Aan de hand van het interview met de opdrachtgever, het opgestelde ecogram en alle verzamelde
achtergrondinformatie heb ik een vraagdefinitie opgesteld. De verzamelde informatie heb ik
samengevat in bijlage III. Door het invullen van het ecogram kwam ik er onder andere achter dat van
de daklozen in 2018 er 12,6 duizend (bijna een derde) tussen de 18 en 30 jaar waren, ruim drie keer
zoveel als in 2009. Uit het interview met mijn stage begeleider kwam naar voren dat een dakloze
jongere gemiddeld vier maanden verblijft op crisisopvang De Dijk en dat de richtlijn van acht weken
niet gehaald wordt. De reden dat de jongeren langer verblijven is dat er een tekort is aan huisvesting
in Utrecht en in de dorpen om Utrecht heen, de U-15 genoemd. Een andere reden is dat de instanties
werken met lange wachtlijsten. De laatste reden die genoemd werd in het interview is dat het komt
omdat de jongere niet over een sociaal netwerk beschikt.

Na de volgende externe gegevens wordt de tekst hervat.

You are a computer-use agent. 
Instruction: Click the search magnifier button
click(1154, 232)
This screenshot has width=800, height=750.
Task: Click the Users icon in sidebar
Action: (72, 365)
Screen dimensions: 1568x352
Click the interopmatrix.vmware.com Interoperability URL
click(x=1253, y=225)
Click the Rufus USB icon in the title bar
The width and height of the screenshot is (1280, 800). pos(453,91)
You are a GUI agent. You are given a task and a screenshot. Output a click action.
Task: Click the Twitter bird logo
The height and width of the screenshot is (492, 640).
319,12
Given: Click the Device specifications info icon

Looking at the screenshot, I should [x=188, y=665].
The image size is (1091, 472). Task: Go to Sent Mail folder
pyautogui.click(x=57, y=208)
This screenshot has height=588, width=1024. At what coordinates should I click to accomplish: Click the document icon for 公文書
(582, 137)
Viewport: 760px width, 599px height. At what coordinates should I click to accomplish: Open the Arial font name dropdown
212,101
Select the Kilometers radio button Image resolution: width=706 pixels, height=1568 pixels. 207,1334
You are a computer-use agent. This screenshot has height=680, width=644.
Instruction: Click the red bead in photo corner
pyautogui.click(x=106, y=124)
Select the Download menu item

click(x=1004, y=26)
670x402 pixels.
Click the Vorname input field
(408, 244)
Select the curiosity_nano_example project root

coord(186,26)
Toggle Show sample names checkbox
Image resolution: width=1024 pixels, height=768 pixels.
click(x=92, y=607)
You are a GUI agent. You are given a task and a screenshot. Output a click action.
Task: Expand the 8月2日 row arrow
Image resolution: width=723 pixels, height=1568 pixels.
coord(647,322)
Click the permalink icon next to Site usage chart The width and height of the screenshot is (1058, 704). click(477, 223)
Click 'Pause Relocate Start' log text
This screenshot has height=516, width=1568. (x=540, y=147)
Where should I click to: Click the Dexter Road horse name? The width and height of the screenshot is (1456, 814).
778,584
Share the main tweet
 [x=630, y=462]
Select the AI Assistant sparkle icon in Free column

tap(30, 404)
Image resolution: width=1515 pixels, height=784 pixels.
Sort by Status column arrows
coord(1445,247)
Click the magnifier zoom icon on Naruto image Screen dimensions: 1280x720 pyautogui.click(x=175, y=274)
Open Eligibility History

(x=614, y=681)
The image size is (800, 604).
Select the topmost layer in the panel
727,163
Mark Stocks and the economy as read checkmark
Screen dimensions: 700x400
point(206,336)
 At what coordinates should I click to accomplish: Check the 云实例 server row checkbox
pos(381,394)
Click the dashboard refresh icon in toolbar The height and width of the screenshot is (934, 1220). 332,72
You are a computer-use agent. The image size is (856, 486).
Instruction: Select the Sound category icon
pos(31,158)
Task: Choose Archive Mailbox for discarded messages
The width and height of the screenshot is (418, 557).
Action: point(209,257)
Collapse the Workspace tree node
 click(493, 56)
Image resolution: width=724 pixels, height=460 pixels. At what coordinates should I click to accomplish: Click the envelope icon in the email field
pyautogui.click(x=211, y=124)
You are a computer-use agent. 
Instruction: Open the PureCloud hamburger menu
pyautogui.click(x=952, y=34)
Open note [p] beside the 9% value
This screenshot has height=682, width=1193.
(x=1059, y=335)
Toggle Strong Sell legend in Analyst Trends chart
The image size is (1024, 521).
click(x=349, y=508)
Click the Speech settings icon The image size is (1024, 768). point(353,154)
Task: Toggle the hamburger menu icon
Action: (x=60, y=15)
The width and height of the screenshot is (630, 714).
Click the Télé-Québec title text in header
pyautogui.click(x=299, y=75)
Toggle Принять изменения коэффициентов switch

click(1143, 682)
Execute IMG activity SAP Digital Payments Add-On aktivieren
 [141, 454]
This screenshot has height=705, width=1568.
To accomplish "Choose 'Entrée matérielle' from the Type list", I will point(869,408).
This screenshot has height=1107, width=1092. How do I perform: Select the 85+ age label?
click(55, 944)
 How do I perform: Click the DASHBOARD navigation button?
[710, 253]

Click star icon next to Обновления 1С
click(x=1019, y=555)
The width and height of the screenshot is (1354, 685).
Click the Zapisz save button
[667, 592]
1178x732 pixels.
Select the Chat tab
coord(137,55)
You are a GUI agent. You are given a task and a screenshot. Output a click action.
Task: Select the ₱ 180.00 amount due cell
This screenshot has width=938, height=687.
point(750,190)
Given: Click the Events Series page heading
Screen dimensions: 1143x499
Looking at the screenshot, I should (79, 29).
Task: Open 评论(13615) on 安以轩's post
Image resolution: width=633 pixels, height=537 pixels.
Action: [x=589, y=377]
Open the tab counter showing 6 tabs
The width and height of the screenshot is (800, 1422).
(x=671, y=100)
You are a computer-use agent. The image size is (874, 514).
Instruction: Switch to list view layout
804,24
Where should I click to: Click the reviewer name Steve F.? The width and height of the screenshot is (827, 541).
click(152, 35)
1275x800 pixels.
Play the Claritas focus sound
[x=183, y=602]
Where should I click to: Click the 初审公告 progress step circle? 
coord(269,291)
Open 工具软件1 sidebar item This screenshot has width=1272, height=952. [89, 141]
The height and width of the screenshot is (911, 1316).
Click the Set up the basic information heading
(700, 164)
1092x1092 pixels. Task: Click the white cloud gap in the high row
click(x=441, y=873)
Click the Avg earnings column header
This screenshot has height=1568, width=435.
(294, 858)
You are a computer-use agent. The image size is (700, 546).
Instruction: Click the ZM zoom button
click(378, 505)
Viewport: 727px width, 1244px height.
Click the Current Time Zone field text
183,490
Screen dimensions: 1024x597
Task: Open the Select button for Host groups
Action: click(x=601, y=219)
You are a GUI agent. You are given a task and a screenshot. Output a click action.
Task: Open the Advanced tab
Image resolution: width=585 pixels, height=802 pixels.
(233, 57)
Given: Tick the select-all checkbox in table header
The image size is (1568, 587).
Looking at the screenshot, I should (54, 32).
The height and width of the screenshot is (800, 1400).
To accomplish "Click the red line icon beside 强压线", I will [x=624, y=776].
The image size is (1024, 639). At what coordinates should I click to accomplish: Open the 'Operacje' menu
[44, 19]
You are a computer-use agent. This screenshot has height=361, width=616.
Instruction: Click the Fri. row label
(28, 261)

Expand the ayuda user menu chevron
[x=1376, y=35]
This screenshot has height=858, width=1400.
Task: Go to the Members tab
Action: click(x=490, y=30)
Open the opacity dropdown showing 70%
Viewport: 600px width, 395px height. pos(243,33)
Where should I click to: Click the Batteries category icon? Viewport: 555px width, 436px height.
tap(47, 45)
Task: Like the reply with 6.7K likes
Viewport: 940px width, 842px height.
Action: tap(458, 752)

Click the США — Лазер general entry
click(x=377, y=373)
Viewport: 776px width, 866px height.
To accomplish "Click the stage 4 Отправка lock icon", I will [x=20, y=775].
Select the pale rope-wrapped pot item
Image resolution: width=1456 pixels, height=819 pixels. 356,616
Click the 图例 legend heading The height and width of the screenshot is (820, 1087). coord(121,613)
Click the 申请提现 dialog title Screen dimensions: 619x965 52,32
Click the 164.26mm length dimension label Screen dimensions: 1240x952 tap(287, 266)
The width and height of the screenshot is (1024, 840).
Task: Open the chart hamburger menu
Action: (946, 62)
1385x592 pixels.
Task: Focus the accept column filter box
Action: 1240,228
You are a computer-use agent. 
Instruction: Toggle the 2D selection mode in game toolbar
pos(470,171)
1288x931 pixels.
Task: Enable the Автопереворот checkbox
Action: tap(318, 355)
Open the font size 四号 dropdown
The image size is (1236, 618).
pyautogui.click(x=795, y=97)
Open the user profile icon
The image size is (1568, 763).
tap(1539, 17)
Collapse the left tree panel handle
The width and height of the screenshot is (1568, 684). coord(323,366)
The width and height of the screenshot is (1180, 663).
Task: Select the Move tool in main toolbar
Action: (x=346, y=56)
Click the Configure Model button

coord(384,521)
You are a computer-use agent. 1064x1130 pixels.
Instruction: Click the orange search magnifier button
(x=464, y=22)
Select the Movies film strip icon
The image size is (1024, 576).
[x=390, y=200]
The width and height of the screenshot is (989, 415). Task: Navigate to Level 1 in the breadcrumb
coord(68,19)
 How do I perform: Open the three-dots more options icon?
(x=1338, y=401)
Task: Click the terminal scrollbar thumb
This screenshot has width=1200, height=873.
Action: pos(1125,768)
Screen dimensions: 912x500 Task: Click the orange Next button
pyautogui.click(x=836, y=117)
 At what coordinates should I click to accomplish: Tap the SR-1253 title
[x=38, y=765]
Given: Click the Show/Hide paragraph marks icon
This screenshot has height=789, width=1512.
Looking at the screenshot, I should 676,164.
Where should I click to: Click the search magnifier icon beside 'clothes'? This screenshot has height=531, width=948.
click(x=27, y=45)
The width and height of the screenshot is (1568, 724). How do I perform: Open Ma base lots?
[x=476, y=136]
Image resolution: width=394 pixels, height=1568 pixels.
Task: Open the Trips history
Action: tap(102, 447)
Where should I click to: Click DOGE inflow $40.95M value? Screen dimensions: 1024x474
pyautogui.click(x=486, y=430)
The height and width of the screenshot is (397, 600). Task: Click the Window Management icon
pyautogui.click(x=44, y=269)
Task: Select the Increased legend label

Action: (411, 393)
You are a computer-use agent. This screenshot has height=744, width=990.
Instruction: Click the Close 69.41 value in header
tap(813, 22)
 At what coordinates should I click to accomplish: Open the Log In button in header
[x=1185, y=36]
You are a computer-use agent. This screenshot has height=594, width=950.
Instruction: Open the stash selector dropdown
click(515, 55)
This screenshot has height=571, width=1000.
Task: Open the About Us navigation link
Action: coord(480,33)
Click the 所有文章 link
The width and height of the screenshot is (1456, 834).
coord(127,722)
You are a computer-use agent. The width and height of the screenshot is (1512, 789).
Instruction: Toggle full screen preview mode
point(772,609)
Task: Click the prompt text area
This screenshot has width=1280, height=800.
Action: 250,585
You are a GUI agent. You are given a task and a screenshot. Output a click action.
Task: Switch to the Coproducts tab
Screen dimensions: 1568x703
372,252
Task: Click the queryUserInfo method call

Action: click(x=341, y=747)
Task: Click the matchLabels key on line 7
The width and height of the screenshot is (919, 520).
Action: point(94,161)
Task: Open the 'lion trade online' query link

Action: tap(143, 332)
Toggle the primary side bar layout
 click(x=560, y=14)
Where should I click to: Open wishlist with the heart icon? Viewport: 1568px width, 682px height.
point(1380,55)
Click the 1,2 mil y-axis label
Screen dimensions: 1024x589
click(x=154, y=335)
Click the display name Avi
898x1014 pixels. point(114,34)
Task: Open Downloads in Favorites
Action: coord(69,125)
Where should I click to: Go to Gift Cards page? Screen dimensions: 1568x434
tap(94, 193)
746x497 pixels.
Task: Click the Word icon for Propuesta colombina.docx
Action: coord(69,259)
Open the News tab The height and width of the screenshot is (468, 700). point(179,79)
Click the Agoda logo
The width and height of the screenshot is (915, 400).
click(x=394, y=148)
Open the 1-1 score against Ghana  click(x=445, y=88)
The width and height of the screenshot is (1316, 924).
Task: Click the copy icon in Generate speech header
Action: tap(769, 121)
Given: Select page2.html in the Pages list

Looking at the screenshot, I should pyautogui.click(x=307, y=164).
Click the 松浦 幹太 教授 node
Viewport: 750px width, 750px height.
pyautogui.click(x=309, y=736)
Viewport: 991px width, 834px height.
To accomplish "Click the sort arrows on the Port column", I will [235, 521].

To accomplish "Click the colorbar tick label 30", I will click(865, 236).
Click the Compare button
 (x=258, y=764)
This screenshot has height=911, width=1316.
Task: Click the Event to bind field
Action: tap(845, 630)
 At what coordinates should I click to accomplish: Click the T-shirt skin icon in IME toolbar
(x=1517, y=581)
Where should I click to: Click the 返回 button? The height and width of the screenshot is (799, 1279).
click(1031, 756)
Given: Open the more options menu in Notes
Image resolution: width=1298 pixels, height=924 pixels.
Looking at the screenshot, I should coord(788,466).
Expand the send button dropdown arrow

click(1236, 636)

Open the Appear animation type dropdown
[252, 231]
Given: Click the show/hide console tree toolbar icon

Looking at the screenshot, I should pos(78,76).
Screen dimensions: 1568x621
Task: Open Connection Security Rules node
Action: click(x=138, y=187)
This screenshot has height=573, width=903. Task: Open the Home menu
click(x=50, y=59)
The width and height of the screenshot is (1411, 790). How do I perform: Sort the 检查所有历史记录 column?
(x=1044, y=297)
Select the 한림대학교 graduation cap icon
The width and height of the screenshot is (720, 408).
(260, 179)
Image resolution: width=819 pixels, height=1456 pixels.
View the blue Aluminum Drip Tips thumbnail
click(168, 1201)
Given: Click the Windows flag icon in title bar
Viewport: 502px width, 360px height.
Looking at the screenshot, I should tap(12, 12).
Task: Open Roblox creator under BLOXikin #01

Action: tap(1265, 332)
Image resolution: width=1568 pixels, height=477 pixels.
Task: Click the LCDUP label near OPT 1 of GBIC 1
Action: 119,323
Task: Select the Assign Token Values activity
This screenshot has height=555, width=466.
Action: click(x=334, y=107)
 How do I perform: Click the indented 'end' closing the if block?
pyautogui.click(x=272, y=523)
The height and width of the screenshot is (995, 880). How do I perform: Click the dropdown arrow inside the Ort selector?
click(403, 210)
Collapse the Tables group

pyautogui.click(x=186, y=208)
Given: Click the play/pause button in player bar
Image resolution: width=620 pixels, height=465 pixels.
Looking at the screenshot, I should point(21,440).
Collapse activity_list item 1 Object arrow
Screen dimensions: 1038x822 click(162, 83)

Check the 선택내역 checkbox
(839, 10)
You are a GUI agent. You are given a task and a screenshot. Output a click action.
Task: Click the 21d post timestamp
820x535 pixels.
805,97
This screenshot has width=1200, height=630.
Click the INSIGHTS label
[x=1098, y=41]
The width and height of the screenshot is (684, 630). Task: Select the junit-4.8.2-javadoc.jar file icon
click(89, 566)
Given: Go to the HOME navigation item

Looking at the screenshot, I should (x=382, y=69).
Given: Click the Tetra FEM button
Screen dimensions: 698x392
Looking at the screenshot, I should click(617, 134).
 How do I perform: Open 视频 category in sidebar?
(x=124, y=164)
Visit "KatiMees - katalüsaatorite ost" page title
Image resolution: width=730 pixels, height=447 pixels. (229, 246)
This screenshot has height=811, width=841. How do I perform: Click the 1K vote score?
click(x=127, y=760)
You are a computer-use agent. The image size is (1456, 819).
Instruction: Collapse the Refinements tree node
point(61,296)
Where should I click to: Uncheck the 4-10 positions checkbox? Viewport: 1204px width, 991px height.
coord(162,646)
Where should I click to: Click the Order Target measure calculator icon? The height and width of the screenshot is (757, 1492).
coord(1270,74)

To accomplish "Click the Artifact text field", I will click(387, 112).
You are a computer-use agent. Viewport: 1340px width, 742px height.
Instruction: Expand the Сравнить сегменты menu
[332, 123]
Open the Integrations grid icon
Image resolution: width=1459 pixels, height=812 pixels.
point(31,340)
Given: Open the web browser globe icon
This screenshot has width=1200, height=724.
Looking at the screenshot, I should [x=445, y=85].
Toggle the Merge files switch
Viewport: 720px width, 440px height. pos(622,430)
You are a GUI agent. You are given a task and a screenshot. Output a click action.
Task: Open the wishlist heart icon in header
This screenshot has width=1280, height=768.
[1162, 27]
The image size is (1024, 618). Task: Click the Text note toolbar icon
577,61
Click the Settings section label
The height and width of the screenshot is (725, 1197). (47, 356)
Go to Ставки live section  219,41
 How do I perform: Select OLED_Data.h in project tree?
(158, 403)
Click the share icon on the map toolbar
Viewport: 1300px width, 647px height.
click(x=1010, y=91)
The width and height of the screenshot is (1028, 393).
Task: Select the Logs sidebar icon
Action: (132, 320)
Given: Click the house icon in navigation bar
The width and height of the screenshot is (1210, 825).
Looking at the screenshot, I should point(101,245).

Uiteindelijk ben ik aan de hand van het interview, het ingevulde ecogram en het bronnenonderzoek tot
de volgende vraagdefinitie gekomen:
Hoe ziet het netwerk van (ex-)daklozen eruit, wat is de rol van het sociaal netwerk in het leven van de
dakloze jongeren? En wat is de behoefte van deze dakloze jongere aan sociale contacten?
Het doel van dit vraagstuk/ onderzoek is om erachter te komen wat de rol van het sociaal netwerk is
voor dakloze jongeren, wat de behoefte is aan nieuwe sociale contacten en hoe sociaal contact kan
bijdragen aan het verlaten van dakloosheid.
Wanneer sociaal contact kan bijdragen aan het verlaten van dakloosheid zal dit ook helpend zijn voor
De Dijk om de jongeren acht weken op te vangen in plaats van vier maanden of langer.
In het laatste hoofdstuk reflecteer ik op de opdracht vanuit de rol van onafhankelijk onderzoeker op
mijn eigen positie binnen de organisatie van waaruit de vraag afkomstig is. Ik reflecteer op de
opdracht en op mijn manier van handelen tijdens het uitwerken van deze oriëntatiefase.
Daarna volgt de literatuurlijst en de bijlagen.